**YOUR GOAL:**
Count the lines in the records below that contain the word "what". Reply with the number alone.

-- begin --

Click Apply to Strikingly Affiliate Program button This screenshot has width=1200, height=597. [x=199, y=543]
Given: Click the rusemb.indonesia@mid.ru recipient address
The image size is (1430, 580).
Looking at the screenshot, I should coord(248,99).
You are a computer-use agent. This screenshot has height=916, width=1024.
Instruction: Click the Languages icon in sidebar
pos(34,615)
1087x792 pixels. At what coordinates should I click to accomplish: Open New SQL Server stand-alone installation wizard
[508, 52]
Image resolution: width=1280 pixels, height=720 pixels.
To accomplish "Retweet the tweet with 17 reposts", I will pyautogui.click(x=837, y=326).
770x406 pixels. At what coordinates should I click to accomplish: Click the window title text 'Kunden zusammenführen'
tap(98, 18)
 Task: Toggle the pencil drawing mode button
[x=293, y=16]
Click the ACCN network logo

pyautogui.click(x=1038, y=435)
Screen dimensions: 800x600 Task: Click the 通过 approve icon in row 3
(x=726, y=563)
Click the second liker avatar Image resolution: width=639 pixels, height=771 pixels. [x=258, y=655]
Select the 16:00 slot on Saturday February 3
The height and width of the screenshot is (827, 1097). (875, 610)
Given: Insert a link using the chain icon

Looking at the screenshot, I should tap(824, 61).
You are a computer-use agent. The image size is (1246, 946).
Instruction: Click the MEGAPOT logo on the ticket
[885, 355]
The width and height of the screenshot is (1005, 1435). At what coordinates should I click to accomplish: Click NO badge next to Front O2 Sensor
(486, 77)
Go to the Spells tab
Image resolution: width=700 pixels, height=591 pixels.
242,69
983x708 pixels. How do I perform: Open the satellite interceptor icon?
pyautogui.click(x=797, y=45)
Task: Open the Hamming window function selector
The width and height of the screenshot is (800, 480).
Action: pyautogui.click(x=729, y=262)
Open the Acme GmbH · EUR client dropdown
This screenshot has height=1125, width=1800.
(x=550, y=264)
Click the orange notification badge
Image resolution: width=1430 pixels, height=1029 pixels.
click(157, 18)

-- end --

**RESULT OF THIS TASK:**
3